June Brae (1917-2000). British dancer
June Brae, originally June Bear, was born in Hampshire in 1917, but brought up in China, where she first studied ballet and met Margot Fonteyn. She became one of the leading dancers in the Vic-Wells Ballet, which she joined in 1935 after having studied at the Sadler’s Wells School from 1933. She was inextricably linked with Pamela May, with whom she frequently danced in tandem. As a dancer she was highly versatile and beautiful. She was noted for her particular combination of delicacy and gaiety, but she also conveyed the menace and power of the Black Queen in Ninette de Valois’ Checkmate, a role she created.

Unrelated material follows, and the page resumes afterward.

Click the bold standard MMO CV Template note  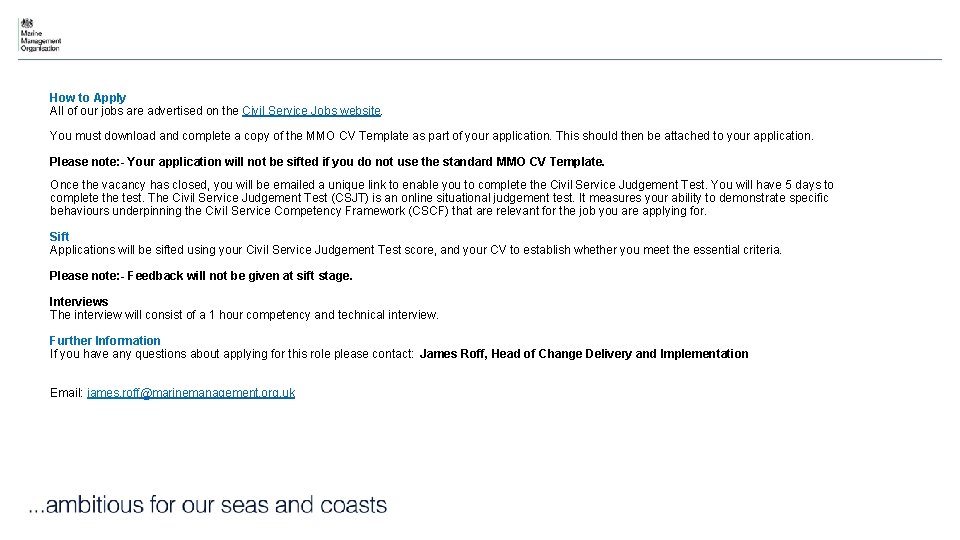[x=327, y=162]
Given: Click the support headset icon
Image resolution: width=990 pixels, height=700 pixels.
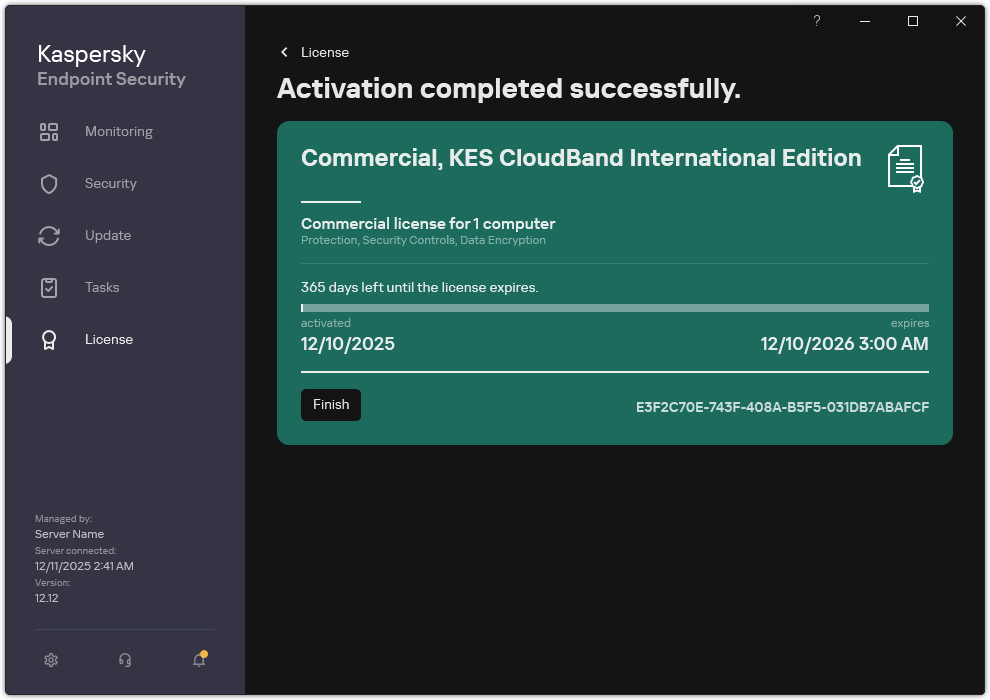Looking at the screenshot, I should coord(124,660).
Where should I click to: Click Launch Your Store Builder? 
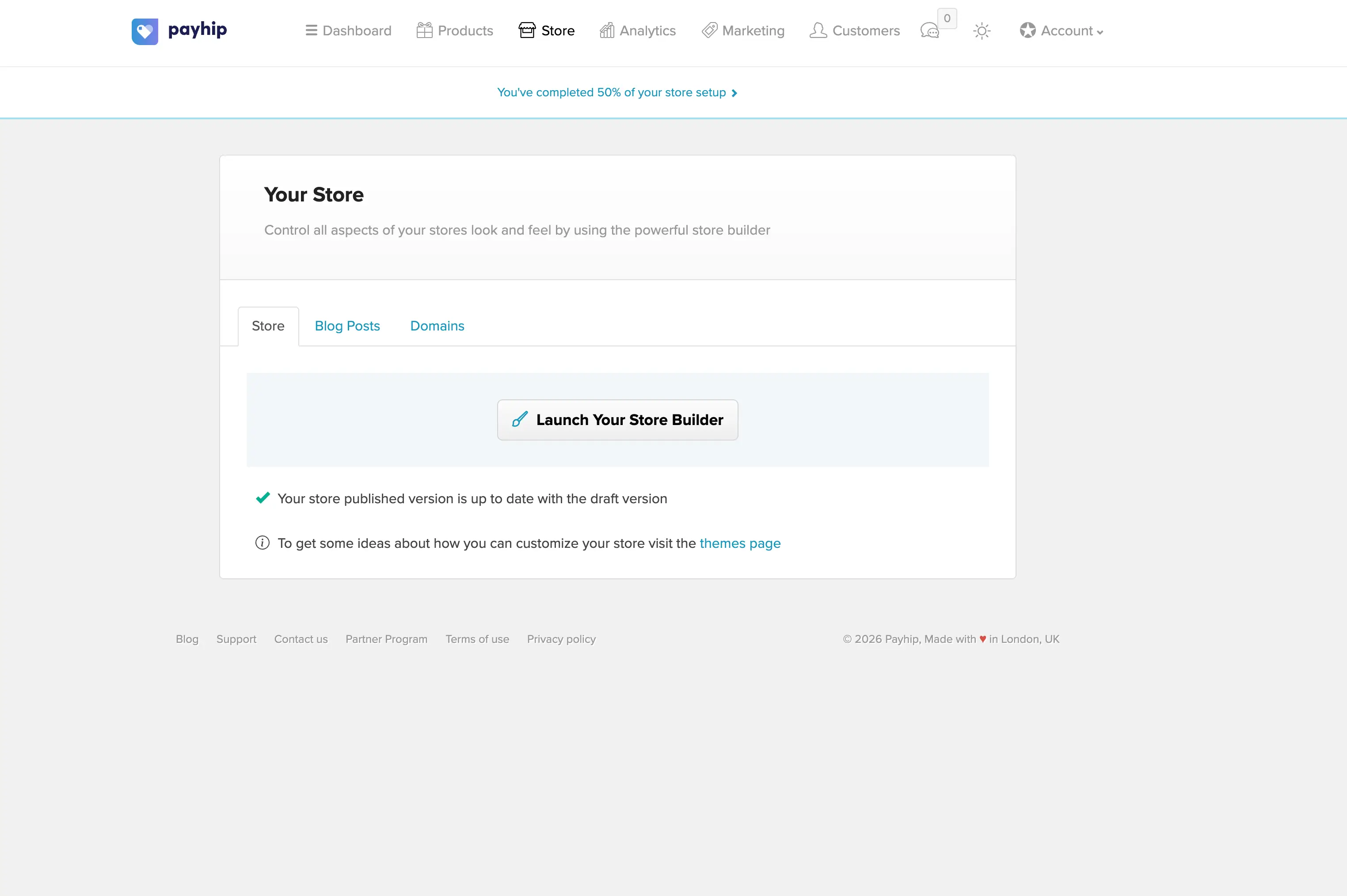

She was the Rich Girl in Frederick Ashton’s Nocturne, a skater in his Les Patineurs, and most memorably the tipsy Josephine in A Wedding Bouquet. She was the Lilac Fairy when the The Sleeping Princess (Marius Petipa’s The Sleeping Beauty) was first staged by Nicholas Sergeyev for the company in 1939 and was the ballerina in Helpmann’s short-lived Adam Zero in 1946, for which she came out from her first retirement in 1942. In 1946 she took the lead in Andrée Howard’s Assembly Ball, and then retired definitively, apart from an appearance in 1981 in De Valois’ The Rake’s Progress to mark the company’s 50th Anniversary. June Brae died in Bath in 2000.